Introduction: Awkward Corner Box With Shopfront Made From Old Chopping Boards

About: Always loved making and breaking things, recently built a shapeoko 2 so learning all about CNC at the moment. Hopefully i'll be able to use it to make some more machines, working on a few big project design…

This box is designed to fill awkward corner i have in my shed, to help remind me what's inside the box i've designed a shopfront with a signboard proudly listing it's stock - i milled the text on mine but if you intend to change the design you could leave the space blank and write on it with a semi-permanent pen.

In my shed it fits neatly next to a set of boxes i've previously made that fit into a shelf unit with balustrades - it's just a bit more interesting than bland white boxes, i've tried to make it look like a tiny road. Hopefully i'll design another box to use up the remaining space.

These are made from plastic chopping boards cut with a CNC machine, you could of course use wood or any other material.

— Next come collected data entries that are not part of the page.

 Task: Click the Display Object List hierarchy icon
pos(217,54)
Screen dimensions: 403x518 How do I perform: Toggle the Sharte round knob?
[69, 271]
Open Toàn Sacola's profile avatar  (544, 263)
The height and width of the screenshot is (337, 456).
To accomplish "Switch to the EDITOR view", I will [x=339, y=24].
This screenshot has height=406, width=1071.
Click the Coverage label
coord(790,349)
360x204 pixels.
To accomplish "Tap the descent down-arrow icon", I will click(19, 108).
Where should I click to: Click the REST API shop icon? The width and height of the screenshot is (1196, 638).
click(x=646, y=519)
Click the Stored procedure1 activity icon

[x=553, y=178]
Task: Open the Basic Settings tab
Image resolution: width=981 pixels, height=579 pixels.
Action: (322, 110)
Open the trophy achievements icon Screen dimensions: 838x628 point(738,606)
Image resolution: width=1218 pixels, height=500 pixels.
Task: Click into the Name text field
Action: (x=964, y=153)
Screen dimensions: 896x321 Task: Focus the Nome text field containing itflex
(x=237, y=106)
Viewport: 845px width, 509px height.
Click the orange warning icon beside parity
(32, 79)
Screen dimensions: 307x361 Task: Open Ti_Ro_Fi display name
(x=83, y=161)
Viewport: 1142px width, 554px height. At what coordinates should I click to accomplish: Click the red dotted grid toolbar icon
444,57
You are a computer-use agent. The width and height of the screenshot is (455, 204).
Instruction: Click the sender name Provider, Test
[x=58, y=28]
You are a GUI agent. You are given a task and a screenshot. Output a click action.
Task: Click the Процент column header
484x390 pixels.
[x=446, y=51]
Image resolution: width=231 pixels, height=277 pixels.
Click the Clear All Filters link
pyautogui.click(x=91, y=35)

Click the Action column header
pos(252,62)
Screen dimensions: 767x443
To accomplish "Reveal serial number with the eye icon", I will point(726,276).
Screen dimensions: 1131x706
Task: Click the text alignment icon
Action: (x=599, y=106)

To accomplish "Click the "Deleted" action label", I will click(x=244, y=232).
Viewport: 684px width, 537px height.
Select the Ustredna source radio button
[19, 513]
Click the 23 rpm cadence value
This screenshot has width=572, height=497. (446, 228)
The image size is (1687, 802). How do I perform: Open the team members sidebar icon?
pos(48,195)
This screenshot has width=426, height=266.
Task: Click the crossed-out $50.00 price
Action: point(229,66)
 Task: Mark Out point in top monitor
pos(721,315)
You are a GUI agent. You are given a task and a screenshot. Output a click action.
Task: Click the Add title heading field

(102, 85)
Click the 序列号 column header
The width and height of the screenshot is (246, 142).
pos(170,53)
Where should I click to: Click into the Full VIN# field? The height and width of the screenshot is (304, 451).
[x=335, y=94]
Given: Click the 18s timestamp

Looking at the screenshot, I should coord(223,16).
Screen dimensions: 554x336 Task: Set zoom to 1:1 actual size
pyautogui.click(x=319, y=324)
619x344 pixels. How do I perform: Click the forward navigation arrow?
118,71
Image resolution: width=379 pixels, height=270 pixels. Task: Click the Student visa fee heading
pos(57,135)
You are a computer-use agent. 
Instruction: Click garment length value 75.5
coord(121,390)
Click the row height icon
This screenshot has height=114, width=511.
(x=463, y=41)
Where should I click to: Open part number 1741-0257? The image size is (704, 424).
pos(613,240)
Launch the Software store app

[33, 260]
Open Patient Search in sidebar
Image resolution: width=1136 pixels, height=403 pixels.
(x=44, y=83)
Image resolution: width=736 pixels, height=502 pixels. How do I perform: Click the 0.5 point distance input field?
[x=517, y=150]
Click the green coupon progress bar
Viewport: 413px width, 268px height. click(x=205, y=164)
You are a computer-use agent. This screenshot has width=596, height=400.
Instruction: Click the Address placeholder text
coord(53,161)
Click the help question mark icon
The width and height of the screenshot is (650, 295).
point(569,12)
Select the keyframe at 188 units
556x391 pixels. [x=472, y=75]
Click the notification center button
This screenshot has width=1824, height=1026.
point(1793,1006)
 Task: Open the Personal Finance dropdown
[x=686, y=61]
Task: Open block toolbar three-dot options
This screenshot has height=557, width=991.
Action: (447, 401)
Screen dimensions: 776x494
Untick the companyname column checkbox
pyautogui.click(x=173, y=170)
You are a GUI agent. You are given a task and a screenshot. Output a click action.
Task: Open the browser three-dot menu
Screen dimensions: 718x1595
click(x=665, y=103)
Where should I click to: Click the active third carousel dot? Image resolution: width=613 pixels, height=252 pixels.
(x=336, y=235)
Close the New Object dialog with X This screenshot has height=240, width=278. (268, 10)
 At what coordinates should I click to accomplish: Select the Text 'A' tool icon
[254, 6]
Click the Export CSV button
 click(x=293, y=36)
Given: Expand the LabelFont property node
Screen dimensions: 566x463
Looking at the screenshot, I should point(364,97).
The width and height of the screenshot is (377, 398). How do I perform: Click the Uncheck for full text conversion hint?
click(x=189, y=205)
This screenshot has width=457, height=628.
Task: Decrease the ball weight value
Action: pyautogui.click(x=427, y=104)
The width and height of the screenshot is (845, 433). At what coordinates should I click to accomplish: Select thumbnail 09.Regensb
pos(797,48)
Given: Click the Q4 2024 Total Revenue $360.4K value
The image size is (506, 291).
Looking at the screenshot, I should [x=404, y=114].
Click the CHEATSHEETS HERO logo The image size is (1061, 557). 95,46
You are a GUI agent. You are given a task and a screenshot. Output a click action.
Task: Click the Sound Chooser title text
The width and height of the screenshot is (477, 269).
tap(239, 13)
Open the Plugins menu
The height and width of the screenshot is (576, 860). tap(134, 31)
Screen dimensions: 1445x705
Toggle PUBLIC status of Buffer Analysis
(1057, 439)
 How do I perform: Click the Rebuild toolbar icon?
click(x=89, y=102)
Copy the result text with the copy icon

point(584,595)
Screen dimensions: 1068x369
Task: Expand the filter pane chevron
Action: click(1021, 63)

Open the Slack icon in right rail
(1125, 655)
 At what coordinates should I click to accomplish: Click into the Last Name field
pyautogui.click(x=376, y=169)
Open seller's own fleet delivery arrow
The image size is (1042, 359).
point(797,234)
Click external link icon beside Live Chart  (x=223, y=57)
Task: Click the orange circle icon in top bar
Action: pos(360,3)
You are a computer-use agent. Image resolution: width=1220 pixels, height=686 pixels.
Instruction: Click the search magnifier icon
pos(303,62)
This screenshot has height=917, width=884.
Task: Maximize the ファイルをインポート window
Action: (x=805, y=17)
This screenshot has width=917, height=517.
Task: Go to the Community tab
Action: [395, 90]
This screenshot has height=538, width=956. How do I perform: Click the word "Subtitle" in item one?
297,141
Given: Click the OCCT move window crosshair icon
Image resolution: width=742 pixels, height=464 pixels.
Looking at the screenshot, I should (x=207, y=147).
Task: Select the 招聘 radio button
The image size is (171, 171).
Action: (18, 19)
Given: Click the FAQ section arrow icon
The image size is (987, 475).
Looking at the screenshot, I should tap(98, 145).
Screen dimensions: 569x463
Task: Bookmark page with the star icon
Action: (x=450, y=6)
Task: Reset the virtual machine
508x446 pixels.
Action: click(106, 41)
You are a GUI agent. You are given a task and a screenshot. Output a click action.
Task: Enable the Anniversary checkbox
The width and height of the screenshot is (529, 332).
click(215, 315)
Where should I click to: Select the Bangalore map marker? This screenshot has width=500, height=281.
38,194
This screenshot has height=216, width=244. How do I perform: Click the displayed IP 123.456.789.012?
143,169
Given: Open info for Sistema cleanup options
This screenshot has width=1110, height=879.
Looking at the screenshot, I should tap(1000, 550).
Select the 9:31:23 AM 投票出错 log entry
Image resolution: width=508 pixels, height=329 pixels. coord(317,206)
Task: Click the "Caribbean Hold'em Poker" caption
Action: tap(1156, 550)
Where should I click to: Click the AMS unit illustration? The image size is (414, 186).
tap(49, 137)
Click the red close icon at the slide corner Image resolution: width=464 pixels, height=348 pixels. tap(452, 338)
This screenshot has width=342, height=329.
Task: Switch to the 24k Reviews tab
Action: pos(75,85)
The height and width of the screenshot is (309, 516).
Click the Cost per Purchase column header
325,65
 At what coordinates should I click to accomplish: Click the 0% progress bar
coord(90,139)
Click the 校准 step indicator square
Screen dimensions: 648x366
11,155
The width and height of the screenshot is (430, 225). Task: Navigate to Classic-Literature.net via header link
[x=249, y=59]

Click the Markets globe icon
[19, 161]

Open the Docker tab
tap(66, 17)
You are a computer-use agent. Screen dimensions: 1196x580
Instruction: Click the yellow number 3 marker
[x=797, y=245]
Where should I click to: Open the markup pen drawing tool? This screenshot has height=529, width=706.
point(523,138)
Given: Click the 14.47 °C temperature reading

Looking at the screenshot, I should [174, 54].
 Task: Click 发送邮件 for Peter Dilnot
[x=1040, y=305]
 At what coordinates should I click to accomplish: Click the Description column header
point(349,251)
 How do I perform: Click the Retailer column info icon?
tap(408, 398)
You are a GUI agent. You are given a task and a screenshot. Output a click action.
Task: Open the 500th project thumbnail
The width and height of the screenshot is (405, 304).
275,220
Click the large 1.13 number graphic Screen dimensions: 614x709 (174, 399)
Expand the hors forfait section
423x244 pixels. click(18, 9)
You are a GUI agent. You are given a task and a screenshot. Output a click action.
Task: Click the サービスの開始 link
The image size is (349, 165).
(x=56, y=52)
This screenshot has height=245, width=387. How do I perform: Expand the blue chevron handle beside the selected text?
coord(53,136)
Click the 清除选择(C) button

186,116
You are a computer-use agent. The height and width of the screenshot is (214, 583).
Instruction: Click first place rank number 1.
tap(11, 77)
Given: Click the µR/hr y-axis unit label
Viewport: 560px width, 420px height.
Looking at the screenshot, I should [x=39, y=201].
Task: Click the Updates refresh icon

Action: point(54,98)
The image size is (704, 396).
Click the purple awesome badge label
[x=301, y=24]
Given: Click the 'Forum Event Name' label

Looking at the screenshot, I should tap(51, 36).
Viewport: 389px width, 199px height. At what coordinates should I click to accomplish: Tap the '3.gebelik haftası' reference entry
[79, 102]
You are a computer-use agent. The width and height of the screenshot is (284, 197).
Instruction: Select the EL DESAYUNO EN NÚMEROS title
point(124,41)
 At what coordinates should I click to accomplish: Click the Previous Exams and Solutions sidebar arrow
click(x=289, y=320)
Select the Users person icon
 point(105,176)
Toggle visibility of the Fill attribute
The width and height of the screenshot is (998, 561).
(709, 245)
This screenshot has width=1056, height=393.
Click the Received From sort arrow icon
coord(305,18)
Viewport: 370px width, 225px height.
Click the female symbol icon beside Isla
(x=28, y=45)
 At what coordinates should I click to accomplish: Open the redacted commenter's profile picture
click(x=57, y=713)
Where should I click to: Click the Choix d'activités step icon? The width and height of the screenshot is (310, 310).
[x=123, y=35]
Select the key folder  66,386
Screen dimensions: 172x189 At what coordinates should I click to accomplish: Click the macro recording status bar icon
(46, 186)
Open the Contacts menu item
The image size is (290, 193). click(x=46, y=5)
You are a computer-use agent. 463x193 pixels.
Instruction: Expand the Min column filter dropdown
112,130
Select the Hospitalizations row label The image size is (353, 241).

The reason i used white plastic is to help bounce light around the shed and break up the darkness in the corner.

Step 1: Cut the Design

Cut the designs using a CNC machine or print them out and cut with a fret saw or similar.

The tabs are sized for a 9mm thick material, they'll work fine for slightly thinner or thicker materials but if you want to use something drastically different it's probably best to edit the size of the tabs correspondingly - i,e,instead of them being 9mm long make them as long as your material is deep.

once cut I cleaned the tabs with a knife to make them lock together tightly.

The front and sides have a brick texture which can be milled with a CNC to a depth of about 0.5 mm, there's also a rectangular sign, two windows and a door that should be milled to 1mm depth and a window and letter box on the door which should be milled to 1.3mm or there abouts.

I used old hdpe chopping boards to cut mine from, the plastic is rigid and holds the design well.

To cut the text i used a 0.5 mm V-bit to engrave it, most of the design was cut with the 4mm cutting bit but i left the sign area blank so i could change bits and put appropriate text into it. as you may have guessed my box will contain electrical switches but you can of course change the text for anything or leave it blank to write on with a pen or to apply a sticker to.

If you want to edit the angle, size or dimensions of the box - which is likely because my corner is a weird shape, then either edit the svg file or the freecad file provided. -if you need any help doing these structural things then i'll be only too happy to try and help, if you need help doing art stuff then honestly you'd be better off asking literally anyone else, but i'll try and help if you ask anyway... :)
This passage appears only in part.